Complicity, Passivity and the Extension of Tacit Support

I have often said, to no shortage of criticism, that passive acceptance of an unjust institution is tantamount to the commission of an active injustice. I usually justify this by pointing out the the passive participant both accepts the benefits of an injustice that flow toward him/her and does not do anything to actively disrupt the continuance of this injustice. Well, I have just completed an essay by Hannah Arendt entitled "Personal Responsibility Under Dictatorship" where she addresses this phenomenon more eloquently (I will be quoting directly from Arendt without citation, and paraphrasing even more extensively, it should be clear that the ideas are to be attributed to Arendt from the aforementioned essay and then applied by myself in the final analysis).

Arendt is speaking in this instance about those who tacitly supported the Nazi regime by not retreating from public life (it is important to mention that one premise of this is that under a Totalitarian regime the dictatorship makes an ideological monolith out of public life, whereby even the most insignificant public functionary is a prop under the regimes power). In particular, she is addressing those who claimed they were merely obeying the laws of the land, and that "obedience" is a political virtue without which no body politic could survive. This she claims is a common fallacy in political theory that runs all the way back to classical philosophy.

The fallacy appears plausible because of its close relationship to the theoretic truth that all governments rely on the consent of the governed ("consent" can also be forced or coerced, it just needs to be present) and then the fallible identification of consent with obedience. She suggests that this is a lingering effect of the classical conception of government as a relationship between the rulers and the ruled whereby the former give orders and the latter obey. This conception, Arendt claims, supplanted an earlier and more adequate conception of participation in concerted action.

This earlier conception saw concerted action as a two stage process. In the first stage "leadership" initiates the action, and in the second stage many join to support a "common enterprise." The idea behind this theory of concerted action is that nobody can accomplish anything in the realm of public and concerted action without the help of many others.

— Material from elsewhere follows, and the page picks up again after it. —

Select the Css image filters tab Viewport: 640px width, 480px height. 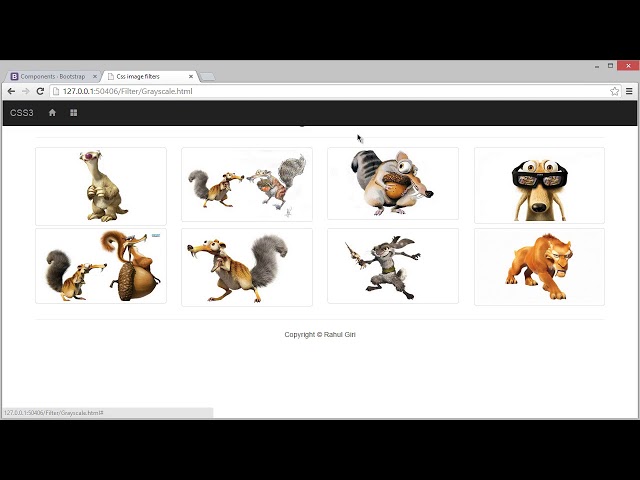145,76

The leader, in essence, is just the first among equals in the concerted action needed to achieve the common enterprise.

From here Arendt suggests that the "nonparticipators in public life under totalitarian dictatorship," by shunning responsibility in those places where their support was needed "under the name of obedience," were the only ones who were not responsible for supporting the regime. Therein lies the power of nonviolent resistance or civil disobedience. Where enough people act irresponsibly when leadership demands their "obedience," it is clear what a disruptive effect this would have on the commission of political injustice. In the end Arendt suggests that one should not ask functionary participants, "Why did you obey?," but, "Why did you support?" There is no such thing as obedience among equals, only support, and concerted action requires the support of many.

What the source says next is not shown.